### EXCERPT TO READ:
## BEGIN

Now he’s done dancing in the suit and is using it to raise money and give back to veterans.
The plan was to bike 50 miles a day for 50 days to raise $50,000 for the project. It took the duo 55 days, and Buonaiuto and Frankoski raised $7,800 for the project, but Buonaiuto is donating another $4,900 of his own money to make roughly $12,700 raised as of publication time.
To raise the money, Buonaiuto and Frankoski wore eight spandex Morphsuits with different logos from 24 sponsors that Buonaiuto acquired through his Green Mann Advertising company. Green Mann Advertising LLC raised $9,000 on the trip, with Buonaiuto donating 37 percent of the advertising revenue directly to the Wounded Warrior Project.
“Our best sponsors were the ones that sought us out,” Buonaiuto said. “We didn’t have to sell them, they wanted to team up.”
The other 63 percent of advertising revenue covered the costs of their trip, according to Buonaiuto. Because his company is a limited liability corporation (LLC), Buonaiuto is not obligated to donate any of the money given directly to Green Mann Advertising. However, his website allowed donations to be made directly to both the Wounded Warrior Project and Buonaiuto’s company.

## END

### SUPPLIED INFORMATION:
## BEGIN

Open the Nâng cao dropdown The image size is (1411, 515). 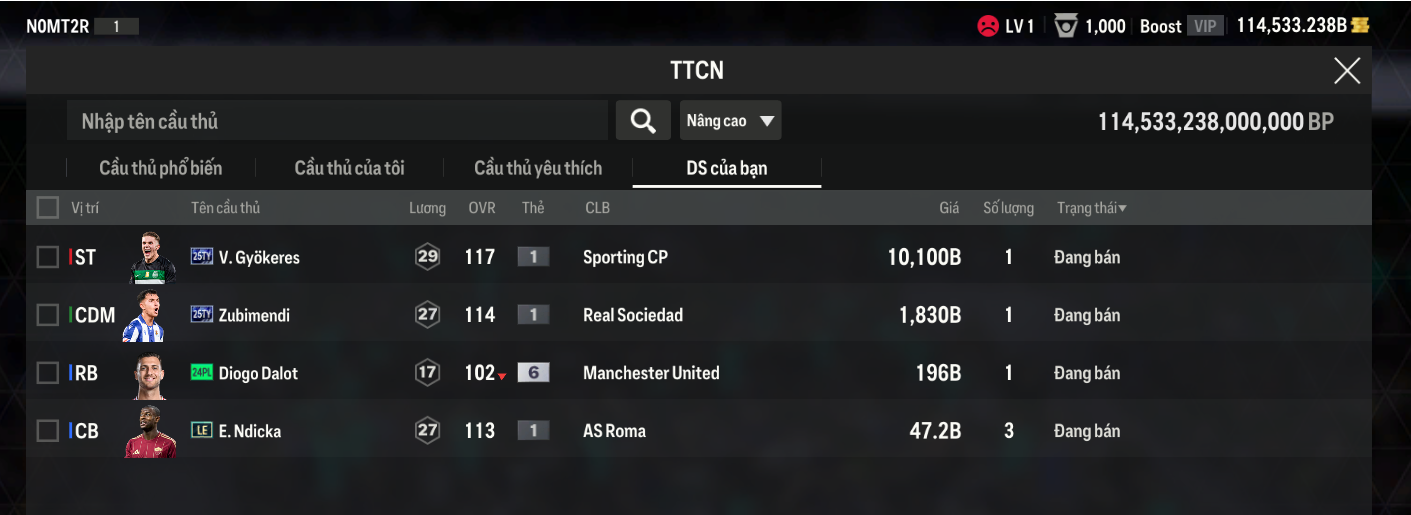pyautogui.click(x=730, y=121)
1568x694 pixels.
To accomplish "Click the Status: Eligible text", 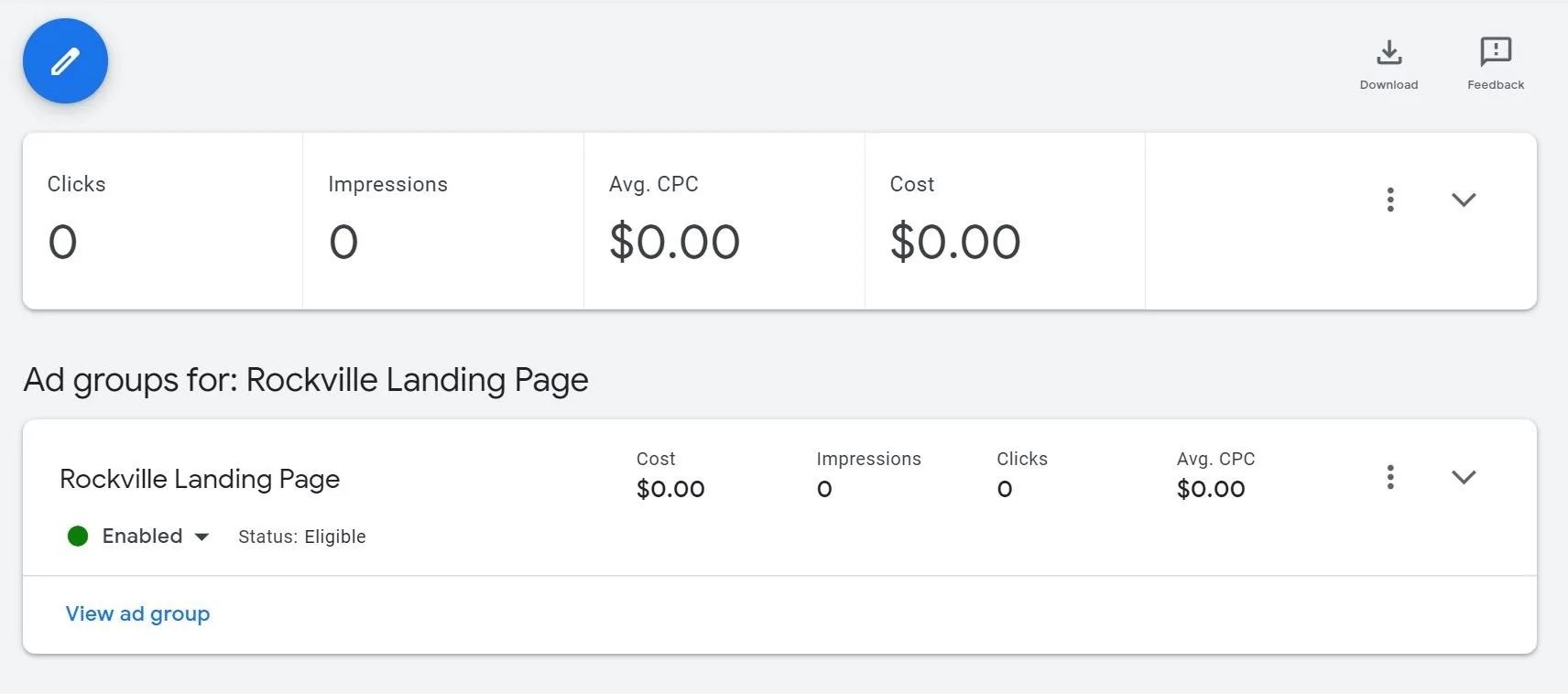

## END

### TASK DESCRIPTION:
Shorten the paragraph of the bike ride article that begins "To raise the money" into a bulleted list that keeps its main facts. You won't need the material for this.

### SOLUTION FOR THIS PROBLEM:
- Buonaiuto and Frankoski wore eight spandex Morphsuits.
- The suits carried logos from 24 sponsors, which Buonaiuto got through his company, Green Mann Advertising.
- Green Mann Advertising LLC raised $9,000 on the trip.
- Buonaiuto gave 37 percent of the advertising revenue directly to the Wounded Warrior Project.